追加の攻撃が必要なら、その判断も行い、さらに群れを発進させる。

空中でも、水中(水面?)でも、陸上でも、宇宙空間でも、サイバー空間(?)でも。

ドローン同士がドンパチやる分には構わないだろう。

ロボット同士が喧嘩しても、とばっちりを受けない限りは人類の脅威にはならない。

ロボット憲章というのがあったな・・・。

(ロボット工学三原則)
https://ja.wikipedia.org/wiki/%E3%83%AD%E3%83%9C%E3%83%83%E3%83%88%E5%B7%A5%E5%AD%A6%E4%B8%89%E5%8E%9F%E5%89%87

「ロボット三原則とも言われる。「人間への安全性、命令への服従、自己防衛」を目的とする3つの原則」

浮沈子は「ロボット憲章」だとばっか思ってたけどな。

「ロボット工学三原則:
・第一条:
ロボットは人間に危害を加えてはならない。また、その危険を看過することによって、人間に危害を及ぼしてはならない。
・第二条:
ロボットは人間にあたえられた命令に服従しなければならない。ただし、あたえられた命令が、第一条に反する場合は、この限りでない。
・第三条:
ロボットは、前掲第一条および第二条に反するおそれのないかぎり、自己をまもらなければならない。
— 2058年の「ロボット工学ハンドブック」第56版、『われはロボット』より」

「アシモフ以前のSF作品には現在ではフランケンシュタイン・コンプレックスと呼ばれるテーマ、すなわちロボットが造物主たる人間を破滅させるというプロットがしばしば登場していた。」

まあいい。

2058年にならないと、有効な規制は掛けられないわけだ(そういうことかあ?)。

「現代のコンピュータには、これらの原則をプログラミングする事自体が不可能である。」

「現実世界でも無人攻撃機などの軍用ロボットは人間の操作によって人間を殺害している道具であるが、自意識や判断能力を持たないため三原則は適用されていない。」

事実は小説より奇なり。

浮沈子的には、ウィキに書かれているアシモフの話が印象的だ。

「ナイフに柄が付いているように、人間の製作物なら何らかの安全装置があって然るべき」

「確かに科学技術は危険を孕んでいるが、それを放棄して猿に戻るのではなく英知をもって克服すべきである」

自律型殺りく兵器が、SFのロボットのような自意識を持つかどうかは知らない。

自己の存在を無にして、敵に突っ込んでいく心境はいかばかりか。

我々は、まだ、サルとあまり変わらないだろう。

人間を洗脳して、航空優勢がない戦場で敵に突撃させているわけだからな。

いや、サルに失礼かもな・・・。

<以下追加>ーーーーーーーーーー

(現地メディアによるアウディーイウカ戦の総括、教訓が何も生かされていない)
https://grandfleet.info/war-situation-in-ukraine/local-media-recap-of-the-audi-iuka-match-with-no-lessons-learned/

「これはプーチン大統領の選挙宣伝において価値があり、5桁の死傷者を出した作戦は政治的目標によって推し進められたものと言える。」(ブログ管理人)
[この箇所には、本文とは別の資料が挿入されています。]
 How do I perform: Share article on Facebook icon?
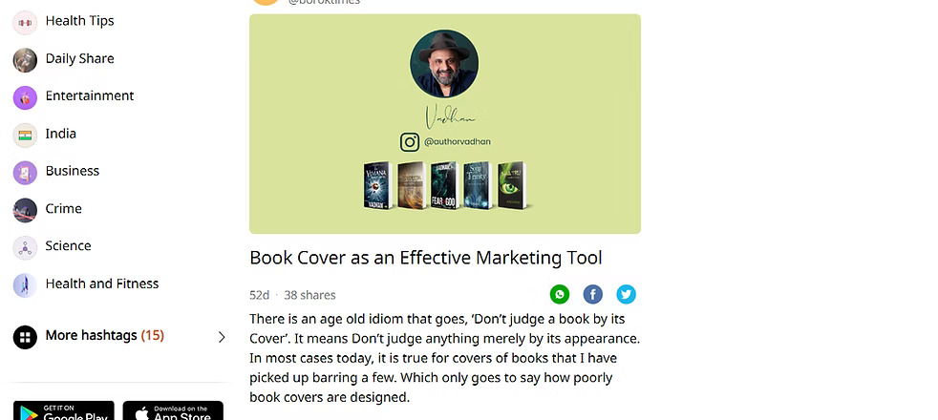pyautogui.click(x=593, y=294)
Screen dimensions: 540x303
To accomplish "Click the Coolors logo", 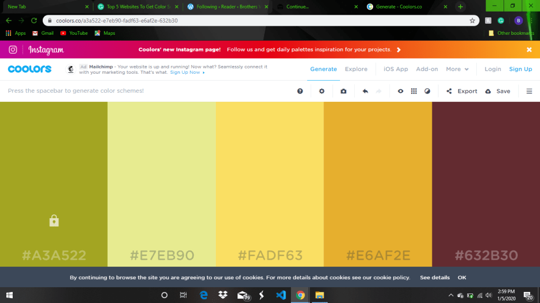I will pos(30,69).
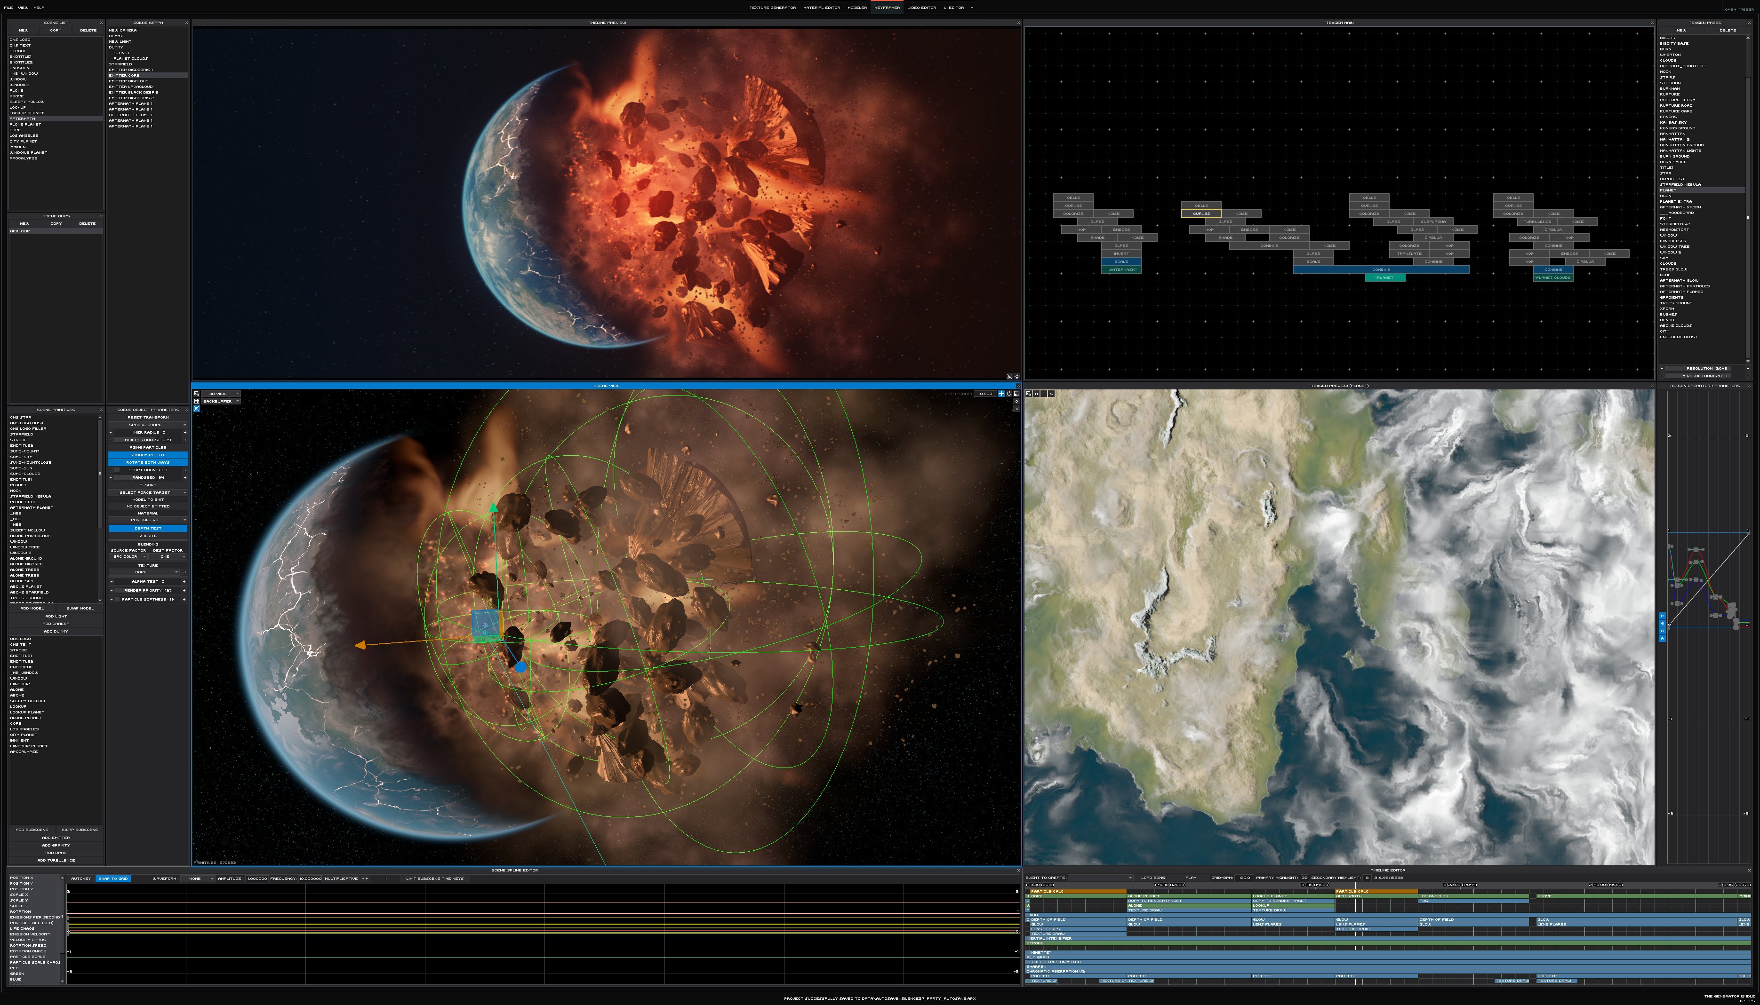Image resolution: width=1760 pixels, height=1005 pixels.
Task: Toggle Random Rotate for the emitter
Action: coord(148,455)
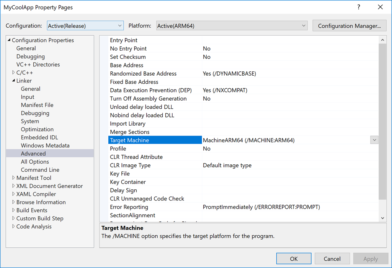392x268 pixels.
Task: Open the Target Machine value dropdown arrow
Action: (374, 140)
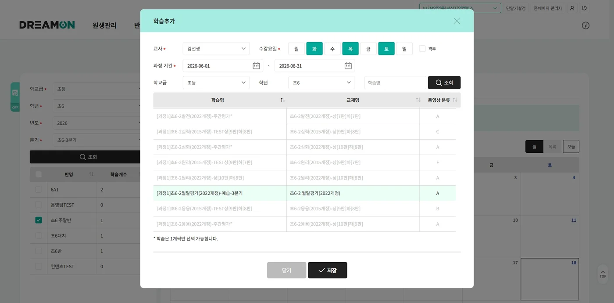This screenshot has height=303, width=614.
Task: Click the user profile icon
Action: pos(572,8)
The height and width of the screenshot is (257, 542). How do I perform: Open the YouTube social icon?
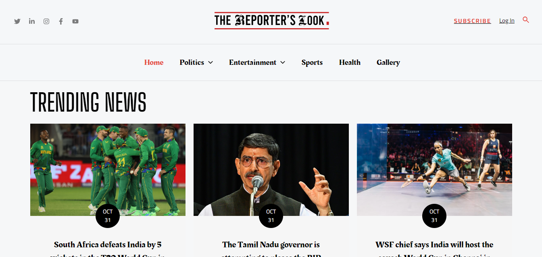pos(75,21)
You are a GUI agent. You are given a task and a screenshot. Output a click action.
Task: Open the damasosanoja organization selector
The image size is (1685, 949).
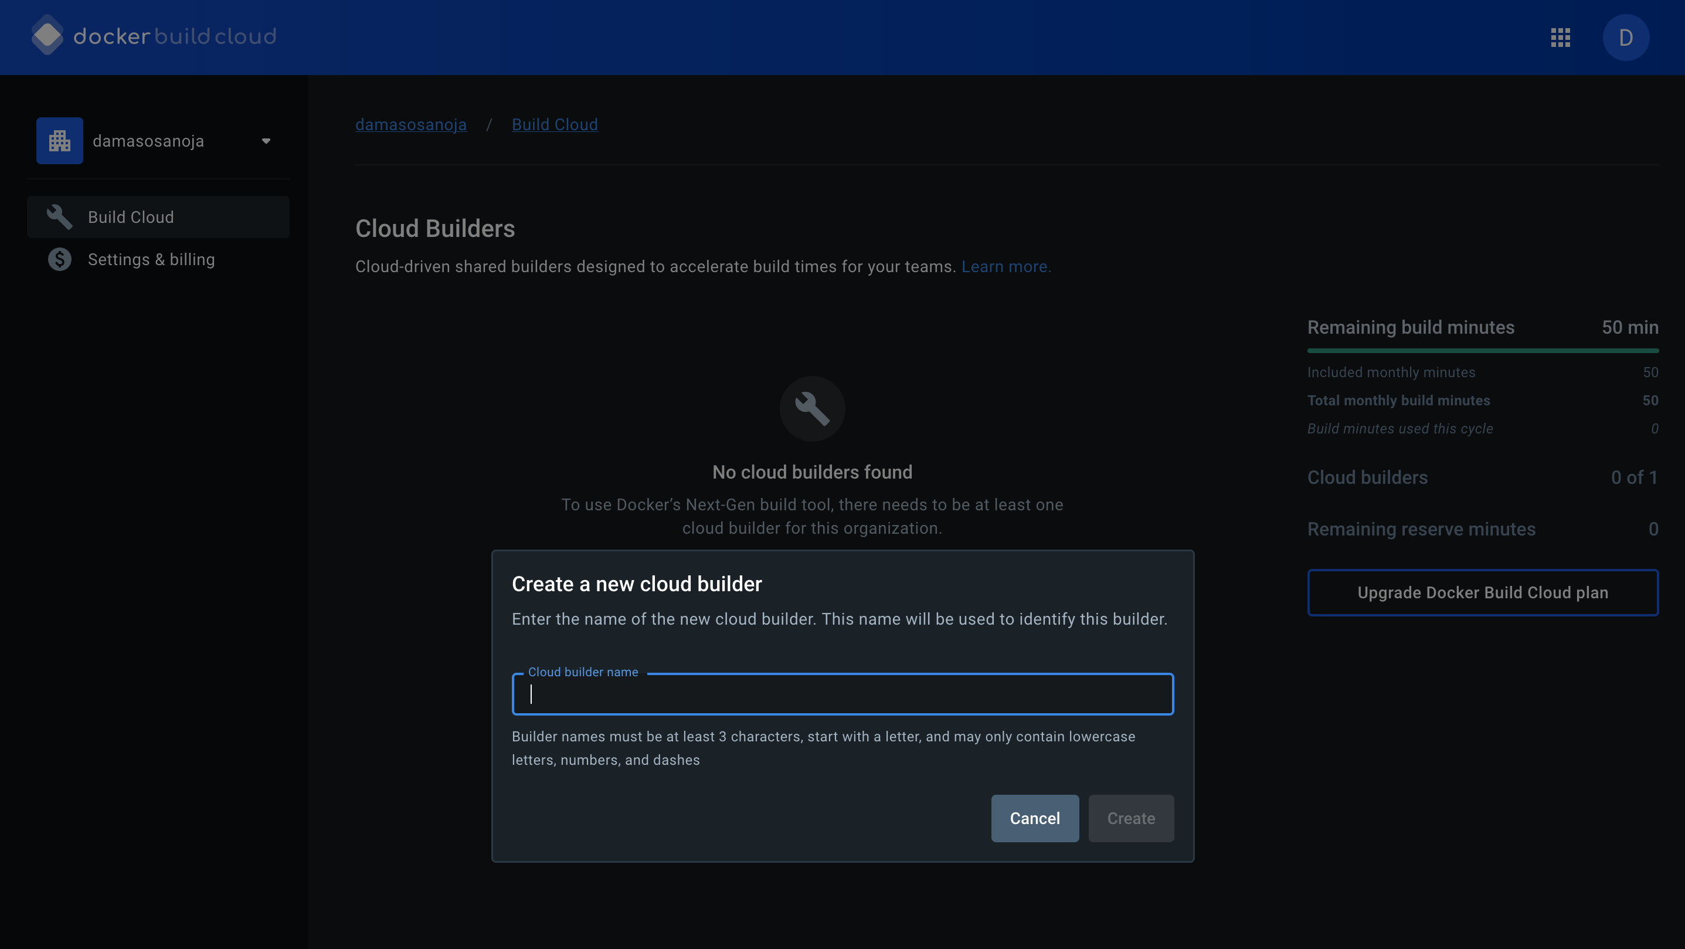pyautogui.click(x=148, y=141)
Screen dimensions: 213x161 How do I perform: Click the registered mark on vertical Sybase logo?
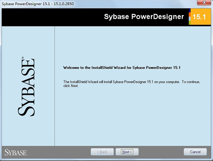coord(23,57)
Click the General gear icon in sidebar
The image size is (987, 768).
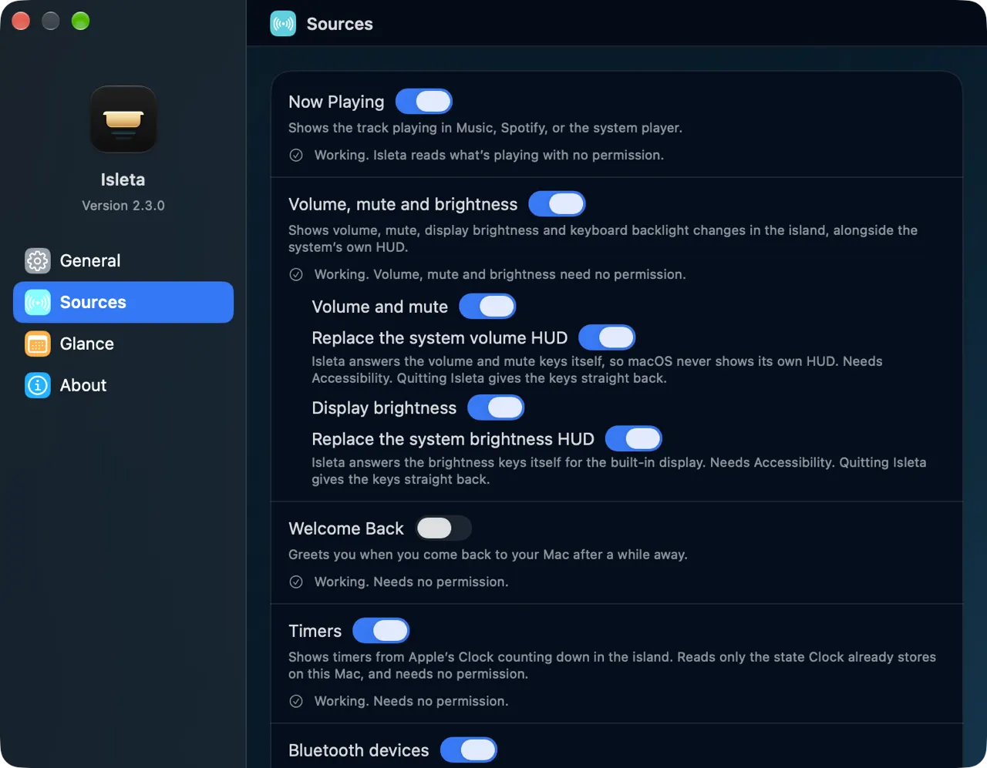point(37,261)
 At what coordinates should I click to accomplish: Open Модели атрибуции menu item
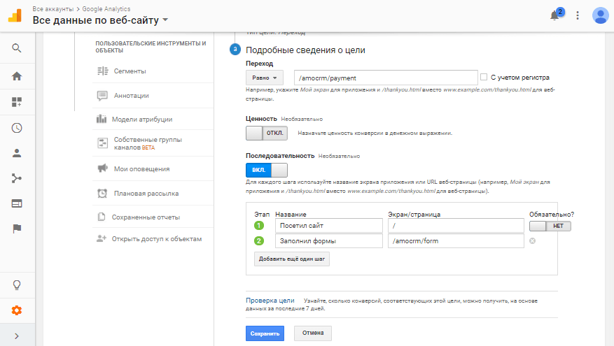coord(141,119)
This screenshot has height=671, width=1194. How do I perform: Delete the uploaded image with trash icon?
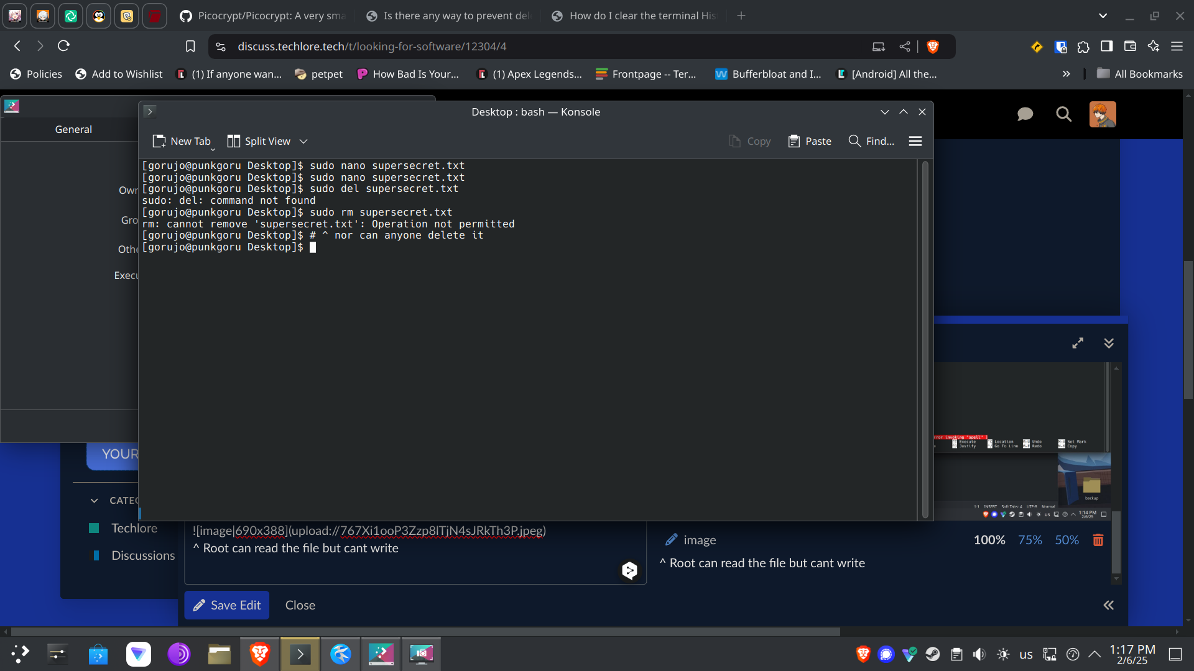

確かにそういう側面(正面?)はあったんだろうが、ロシアの大統領選挙で再選が確実なプーチンの政治的ポイントにどれだけ貢献したかはビミョーな気がする。

結果論かも知れないけど、ゼレンスキー大統領にとっての政治的打撃の方が、はるかに大きい。

「選挙を控えているのはウクライナも同様だ。2024年に選挙を行うかどうかは別にしても政治的指導者が軍事戦略に影響を及ぼしているのが問題になっている」「総司令官をザルジニーからシルスキーに交代させたのも軍事的な側面ではなく政治的な理由が大きく関係している」「ザルジニーは自身の考えをはっきりと言うタイプだが、シルスキーは何を命じられても反抗しない」「アウディーイウカにも『要塞と精神を同一視して保持するというバフムートに近い要素』があったと思う」(ウクライナ保安庁で働いていた軍事アナリストのイワン・スタパック氏)

戦争が政治目的を達成するために行われるのは当然だ。

そのために、戦略目標を定め、それを達成するためにドンパチを行う。

もちろん、様々な制約を抱えているわけだからな。

その範囲の中で、出来ることをやるしかない。

すり合わせや、変更は日常的に必要になる。

政治家が、あまり細かいところに手を突っ込むというのは考え物だが、大枠での調整はしなければならない。

そこが上手くいかないということは、前線にも影響が出る。

当然だ。

で、当然の結果が出ている。

何も不思議なことはない気がするんだがな。

「政治的指導者の『何が何でも死守する』とメンタリティは何の役にも立っていない」(カーネギー基金のマイケル・コフマン氏)

記事では、軍事的な拙劣さに関する記述が多いけど、そこんとこは、浮沈子的にはよく分からない。

浮沈子には、シルスキーが現政権の政治目的に忠実に戦略を練り、実現しようとすればウクライナは負けると思っている。

ムリポだ。

唯一可能な戦い方は、既に書いたように、「国土」というリソースを削って、後退しながら防御戦を続けることだ。

「余裕があるロシアにとって人員や物資を失うことは問題にならず、それを失うことも気にしていない。ウクライナにはロシアのやり方に付き合う余裕はないため戦術を変更しなければならない」(ウクライナ軍のアドバイザーを務める英国のグレン・グラント元中佐)

ウクライナ軍の改革と、戦略、戦術の変更、政権とのすり合わせ(政治目的の変更を迫るとかあ?)・・・。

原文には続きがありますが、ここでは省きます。